BEGIN Records shown

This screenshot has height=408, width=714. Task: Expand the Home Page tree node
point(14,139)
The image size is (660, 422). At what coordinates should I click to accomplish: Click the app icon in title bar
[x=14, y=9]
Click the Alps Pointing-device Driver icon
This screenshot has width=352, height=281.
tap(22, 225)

END Records shown

#### [Your assignment]
The data above needs to be repeated exactly, line for line.

#### [Exercise answer]
This screenshot has height=408, width=714. Task: Expand the Home Page tree node
point(14,139)
The image size is (660, 422). At what coordinates should I click to accomplish: Click the app icon in title bar
[x=14, y=9]
Click the Alps Pointing-device Driver icon
This screenshot has width=352, height=281.
tap(22, 225)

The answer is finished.